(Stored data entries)
++++++++

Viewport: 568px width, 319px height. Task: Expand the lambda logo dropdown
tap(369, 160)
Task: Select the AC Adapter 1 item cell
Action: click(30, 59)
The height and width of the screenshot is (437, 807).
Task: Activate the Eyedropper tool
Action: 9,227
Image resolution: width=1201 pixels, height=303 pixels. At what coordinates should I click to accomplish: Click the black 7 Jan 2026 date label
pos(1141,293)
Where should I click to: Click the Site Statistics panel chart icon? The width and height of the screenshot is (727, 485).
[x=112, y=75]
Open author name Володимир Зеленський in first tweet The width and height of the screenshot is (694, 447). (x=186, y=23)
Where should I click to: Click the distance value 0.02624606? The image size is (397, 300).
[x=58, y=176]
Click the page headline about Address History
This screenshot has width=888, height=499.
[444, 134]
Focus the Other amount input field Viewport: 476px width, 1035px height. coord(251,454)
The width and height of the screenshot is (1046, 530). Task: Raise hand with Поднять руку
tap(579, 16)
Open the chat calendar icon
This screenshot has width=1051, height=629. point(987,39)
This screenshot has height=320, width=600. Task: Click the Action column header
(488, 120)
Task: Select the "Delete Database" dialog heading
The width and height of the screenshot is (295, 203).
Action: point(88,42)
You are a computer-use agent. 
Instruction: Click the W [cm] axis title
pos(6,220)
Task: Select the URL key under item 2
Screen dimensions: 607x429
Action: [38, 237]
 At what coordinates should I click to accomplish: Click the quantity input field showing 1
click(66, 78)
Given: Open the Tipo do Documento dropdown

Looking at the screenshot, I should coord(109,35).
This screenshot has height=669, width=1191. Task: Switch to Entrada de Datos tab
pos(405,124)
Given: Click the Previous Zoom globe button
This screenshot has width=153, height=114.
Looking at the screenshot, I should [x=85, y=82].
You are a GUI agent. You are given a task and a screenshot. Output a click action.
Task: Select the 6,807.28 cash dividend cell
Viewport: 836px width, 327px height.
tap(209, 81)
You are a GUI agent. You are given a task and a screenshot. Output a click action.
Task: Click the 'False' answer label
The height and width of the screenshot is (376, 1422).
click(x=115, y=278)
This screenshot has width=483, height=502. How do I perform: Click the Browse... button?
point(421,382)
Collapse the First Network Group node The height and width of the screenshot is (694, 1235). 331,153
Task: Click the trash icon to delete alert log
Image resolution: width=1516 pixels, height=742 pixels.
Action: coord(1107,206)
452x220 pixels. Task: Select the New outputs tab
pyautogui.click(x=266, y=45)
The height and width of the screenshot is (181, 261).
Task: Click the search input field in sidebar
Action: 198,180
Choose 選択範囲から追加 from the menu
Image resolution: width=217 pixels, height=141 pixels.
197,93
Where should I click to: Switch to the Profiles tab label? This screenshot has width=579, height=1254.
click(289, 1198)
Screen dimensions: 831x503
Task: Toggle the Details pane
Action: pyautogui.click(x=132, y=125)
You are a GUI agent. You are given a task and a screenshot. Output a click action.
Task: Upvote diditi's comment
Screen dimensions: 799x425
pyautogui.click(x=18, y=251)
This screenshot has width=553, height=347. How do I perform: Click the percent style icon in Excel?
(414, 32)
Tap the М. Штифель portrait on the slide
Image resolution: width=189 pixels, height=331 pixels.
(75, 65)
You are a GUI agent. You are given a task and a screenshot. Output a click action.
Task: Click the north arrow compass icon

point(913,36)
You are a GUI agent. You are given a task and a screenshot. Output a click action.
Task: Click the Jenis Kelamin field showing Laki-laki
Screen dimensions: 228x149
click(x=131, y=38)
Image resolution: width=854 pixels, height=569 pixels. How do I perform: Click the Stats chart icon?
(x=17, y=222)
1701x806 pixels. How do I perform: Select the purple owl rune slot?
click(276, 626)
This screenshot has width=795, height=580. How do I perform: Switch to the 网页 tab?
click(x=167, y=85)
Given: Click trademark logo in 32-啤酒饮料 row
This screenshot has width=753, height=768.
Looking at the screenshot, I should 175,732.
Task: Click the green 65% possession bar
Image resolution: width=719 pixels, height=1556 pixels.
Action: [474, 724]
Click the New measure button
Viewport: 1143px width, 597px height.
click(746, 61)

++++++++

» **YOUR TASK**
In the data above, which lines lie between the line with "Open author name" and the line with "Focus the Other", inclusive? Print those lines exactly and nothing else.

» **REPLY**
Open author name Володимир Зеленський in first tweet The width and height of the screenshot is (694, 447). (x=186, y=23)
Where should I click to: Click the distance value 0.02624606? The image size is (397, 300).
[x=58, y=176]
Click the page headline about Address History
This screenshot has width=888, height=499.
[444, 134]
Focus the Other amount input field Viewport: 476px width, 1035px height. coord(251,454)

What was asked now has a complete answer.